Recently, halcinonide cream was shown to have an immediate release into the stratum corneum that peaked within 1 hour of application and remained elevated for 6 hours before beginning to decline.⁷ These results support a biphasic release of halcinonide, which is in agreement with its formulation—that halcinonide exists in both a solution phase for immediate release into the skin and in a suspension phase that allows a sustained release after equilibrium is reached between the solution and suspension phases.⁸ Fluocinonide is not known to be formulated in a similar way. Its vehicle composition and penetration into the skin could explain the superior efficacy of halcinonide versus fluocinonide.

The current pilot study was conducted to compare the release pattern of fluocinonide cream versus halcinonide cream into the stratum corneum using an in vivo, noninvasive method. Results for halcin-onide have been previously published.⁷

Methods

Participants were sequestered in a controlled environment for the entire day to allow the skin to equilibrate prior to product application. The methodology for the application and quantification of halcinonide cream 0.1% into the stratum corneum of 5 participants using a tape-stripping protocol has been described elsewhere.⁷ Concordia Clinical Research institutional review board (Cedar Knolls, New Jersey) approved this study, which was conducted at Dermatology Consulting Services (High Point, North Carolina).

A 0.1-g dose of generic fluocinonide cream 0.05% was applied to four 2.5-cm circular sites on the forearm in 5 participants with normal skin until completely absorbed. Circular tape strips were subsequently placed on the application site at 1, 3, 6, and 9 hours posttreatment and were held for 10 seconds with a controlled pressure plunger to ensure adequate and consistent contact between the tape strip and the skin. The tape strip was removed with forceps, rolled with the skin scale inside, and placed in a glass vial. This procedure was repeated 6 times at 1 of 4 sites with a new tape strip at each time point to obtain samples from deeper skin layers. A total of 24 tape strips were collected from each participant.

All vials were frozen at -20°C and were shipped overnight to Robert Kellar, PhD, at the Center for Bioengineering Innovation at Northern Arizona University (Flagstaff, Arizona) for mass spectroscopy evaluation. Once received at the outside facility, the vials were stored at -20°C until analysis. Each sample was spiked with a known quantity of an appropriate reference standard and extracted with 1 mL acetonitrile at room temperature for 1 minute with agitation. New unused tape strips were spiked with a small amount of fluocinonide reference standard for extraction efficiency.

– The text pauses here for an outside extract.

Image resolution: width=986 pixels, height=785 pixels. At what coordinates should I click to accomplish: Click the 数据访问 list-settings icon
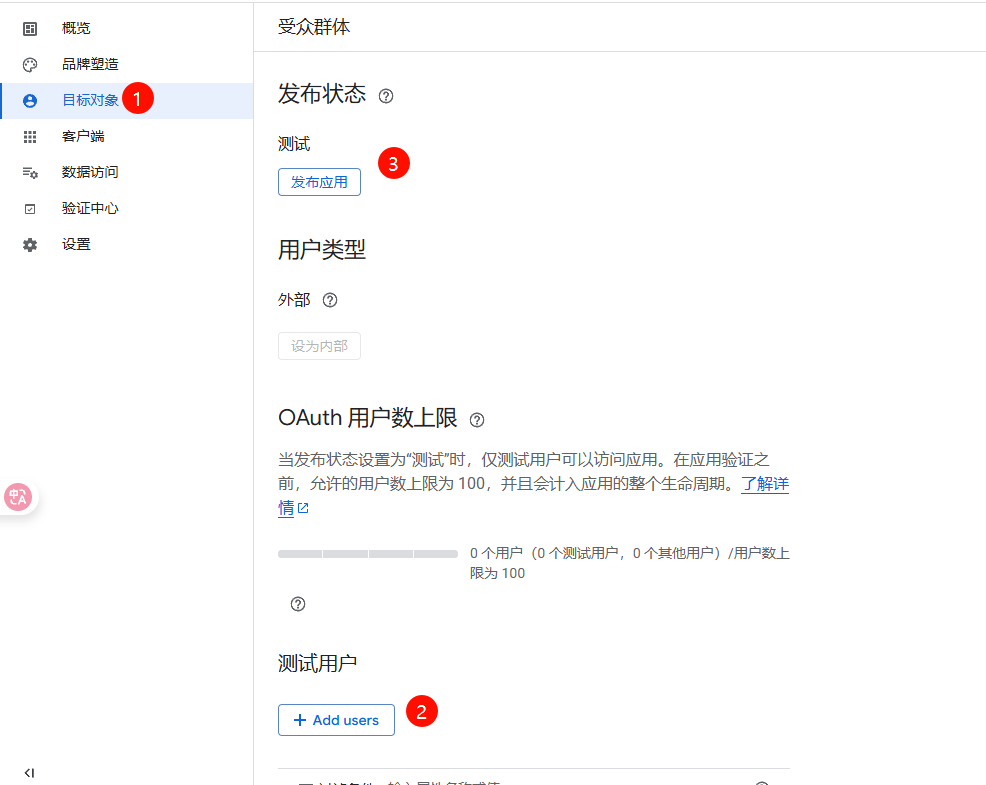30,172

Extracts were evaporated to dryness under nitrogen gas, resuspended in 200 µL chromatography solvent, and quantified using liquid chromatography–mass spectrometry. To remove the skin scale from the tape strips, 10 mL of a solvent solution of 0.1 mg/mL fludrocortisone acetate in acetonitrile was dispensed into a 4 dram vial containing the tape strip. The vials were ultrasonicated and shaken for 10 to 15 minutes, and the samples were further diluted to 100-fold and were inverted several times to ensure complete dissolution of fluocinonide before liquid chromatography–mass spectrometry.

A standard curve ranging from the lower limit of quantification to the upper limit of quantification for the fluocinonide reference was used to determine the quantity of fluocinonide in each of the tape strips. Once the lower limit of quantification was reached in a given set of tape strip samples (1-, 3-, 6-, and 9-hour samples), the next 2 sequential tape strips in that set were analyzed to confirm fluocinonide was not detectable in deeper layers. Standard quality controls were analyzed to ensure run-to-run and sample-to-sample accuracy.

Each sample was analyzed in duplicate; 10 mg fluocinonide was used as a reference standard. The minimum detectable concentration of fluocinonide was 1 ng/mL.